The answer must consist of every line in the records below that contains the string "size".

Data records
# # # # # # #
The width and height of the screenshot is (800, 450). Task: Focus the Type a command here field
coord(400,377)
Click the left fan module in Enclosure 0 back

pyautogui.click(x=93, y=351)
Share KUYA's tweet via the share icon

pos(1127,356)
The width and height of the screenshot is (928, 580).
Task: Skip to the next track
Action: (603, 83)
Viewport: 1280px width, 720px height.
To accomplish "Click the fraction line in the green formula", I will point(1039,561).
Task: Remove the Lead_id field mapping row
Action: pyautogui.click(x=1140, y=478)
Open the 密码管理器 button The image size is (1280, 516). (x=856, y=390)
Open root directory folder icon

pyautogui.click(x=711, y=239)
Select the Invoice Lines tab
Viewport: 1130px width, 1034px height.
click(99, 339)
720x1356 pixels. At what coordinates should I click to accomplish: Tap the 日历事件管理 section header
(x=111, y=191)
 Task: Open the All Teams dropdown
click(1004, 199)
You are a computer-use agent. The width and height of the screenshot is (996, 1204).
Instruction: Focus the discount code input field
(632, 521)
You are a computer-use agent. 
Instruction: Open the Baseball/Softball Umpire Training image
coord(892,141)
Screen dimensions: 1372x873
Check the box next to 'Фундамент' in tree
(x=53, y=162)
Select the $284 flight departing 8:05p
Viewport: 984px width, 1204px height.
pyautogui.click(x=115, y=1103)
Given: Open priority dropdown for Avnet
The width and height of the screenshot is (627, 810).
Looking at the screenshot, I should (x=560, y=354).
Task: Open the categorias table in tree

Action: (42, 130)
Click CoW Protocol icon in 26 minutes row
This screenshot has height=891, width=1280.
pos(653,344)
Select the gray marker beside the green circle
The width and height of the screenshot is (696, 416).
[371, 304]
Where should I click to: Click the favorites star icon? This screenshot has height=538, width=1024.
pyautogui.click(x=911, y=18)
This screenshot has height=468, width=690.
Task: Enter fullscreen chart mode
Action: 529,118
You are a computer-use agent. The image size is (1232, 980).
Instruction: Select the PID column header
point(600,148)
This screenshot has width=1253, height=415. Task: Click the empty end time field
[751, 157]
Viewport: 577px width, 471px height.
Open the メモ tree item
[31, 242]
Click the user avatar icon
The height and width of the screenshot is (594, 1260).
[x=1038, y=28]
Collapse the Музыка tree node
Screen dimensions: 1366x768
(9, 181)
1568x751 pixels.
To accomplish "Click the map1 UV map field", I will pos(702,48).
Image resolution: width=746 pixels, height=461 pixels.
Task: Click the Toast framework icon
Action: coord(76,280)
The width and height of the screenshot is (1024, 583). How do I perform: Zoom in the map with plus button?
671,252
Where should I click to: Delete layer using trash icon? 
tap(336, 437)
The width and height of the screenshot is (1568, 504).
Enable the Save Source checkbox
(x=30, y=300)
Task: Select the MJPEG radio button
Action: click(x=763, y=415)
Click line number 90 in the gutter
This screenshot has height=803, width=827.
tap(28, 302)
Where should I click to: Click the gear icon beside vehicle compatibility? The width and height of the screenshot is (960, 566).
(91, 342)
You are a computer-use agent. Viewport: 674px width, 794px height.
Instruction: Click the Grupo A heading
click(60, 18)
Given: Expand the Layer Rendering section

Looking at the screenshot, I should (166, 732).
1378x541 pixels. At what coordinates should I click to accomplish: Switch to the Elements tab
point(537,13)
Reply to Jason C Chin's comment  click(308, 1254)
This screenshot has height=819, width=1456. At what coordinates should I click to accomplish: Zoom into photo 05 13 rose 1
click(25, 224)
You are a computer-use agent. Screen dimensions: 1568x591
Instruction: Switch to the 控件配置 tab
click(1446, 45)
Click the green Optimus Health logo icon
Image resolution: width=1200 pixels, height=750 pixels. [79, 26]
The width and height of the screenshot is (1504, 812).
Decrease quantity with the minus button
# # # # # # #
Answer to this problem =
Open the 密码管理器 button The image size is (1280, 516). (x=856, y=390)
You are a computer-use agent. The image size is (1232, 980).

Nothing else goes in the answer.